Convolutions and the Gaussian distribution Suppose $X_1$ and $X_2$ are independent random variables each with the standard Gaussian distribution. Compute, using convolutions, the density of the distribution of $X_1 + X_2$ and show $X_1 + X_2 = \sqrt{2}X$ where X has standard Gaussian distribution.

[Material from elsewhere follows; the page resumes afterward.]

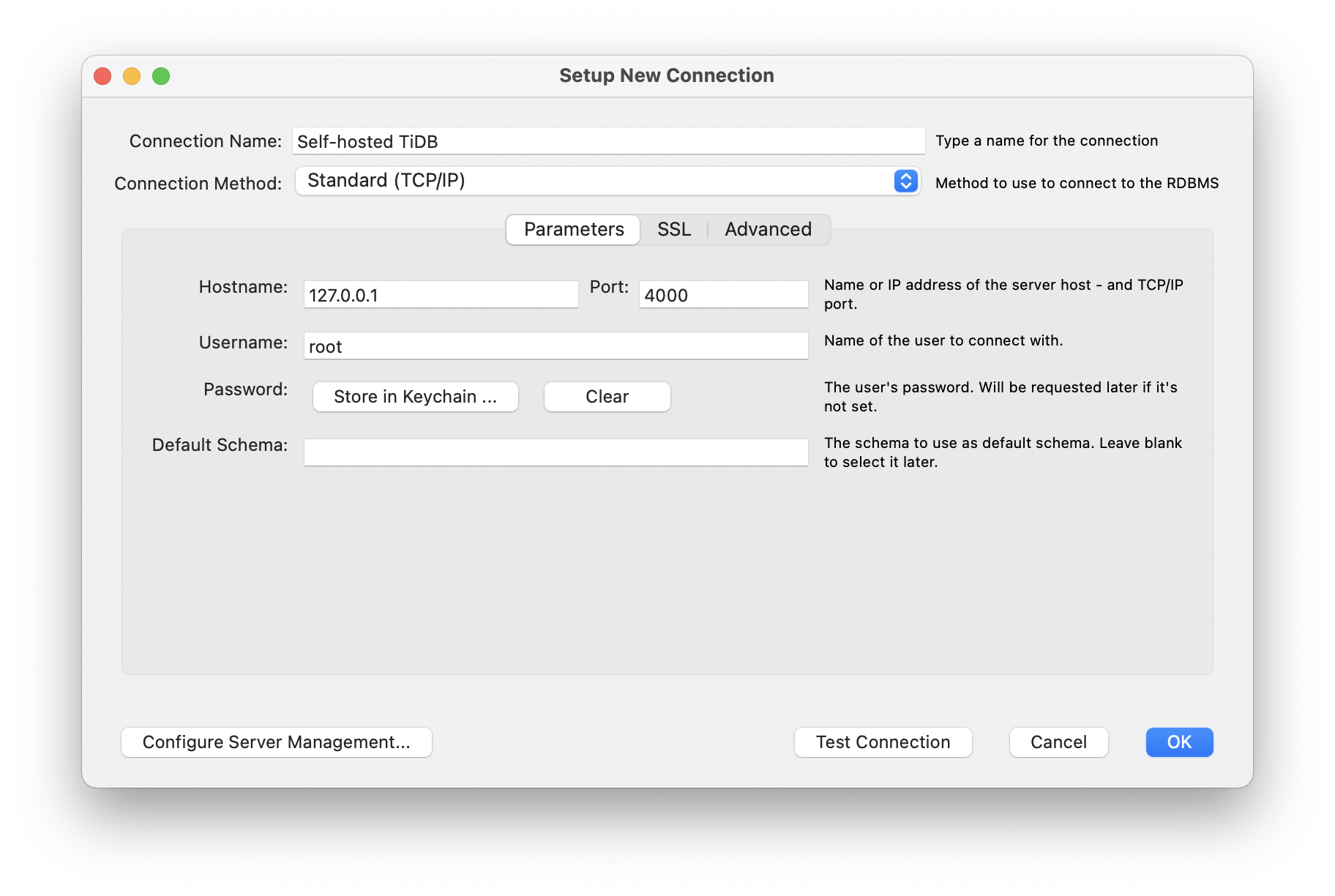Open Configure Server Management dialog
1335x896 pixels.
pyautogui.click(x=276, y=742)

I wrote down the density of the distribution as $f_{x_1+x_2}(z)= \int_{-\infty}^{\infty}f_{x_1}(x)f_{x_2}(z-x)dx$, and I don't know how to proceed to the next part of the question.
Any help is appreciated, thanks in advance.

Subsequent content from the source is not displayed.